If you aren’t familiar with the concept of a Reverse Shell, this is the place to start.

First, an nmap of the IP Address 172.25.200.200 on port 9000 shows that this is most likely a Linux machine running a web server (Apache).

nmap -sC -sV 172.25.200.200 -p 9000

If we connect to it using a web browser, we’ll see the following webpage:

• HTTP://172.25.200.200:9000

When you upload a file, you’ll see that it uploads to:

• This is a restricted endpoint. When you upload something, remember the file name!

<http://172.25.200.200:9000/uploads/>

The idea here is that the web server isn’t checking what type of file we are uploading.

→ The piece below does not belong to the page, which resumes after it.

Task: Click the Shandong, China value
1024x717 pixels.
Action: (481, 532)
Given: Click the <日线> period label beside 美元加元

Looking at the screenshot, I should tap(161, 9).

• The webpage tells us to upload a .gif file, but we can also upload php code ending in .php.
• If we can place a .php page on the web server, once we click on it, the code will execute
• We’ll want to upload a ‘reverse shell’ that calls back to our Kali Linux machine and gives us command-line access.

Start by identifying the IP address of our Kali Linux machine. (It should be in ‘bridged’ networking mode.)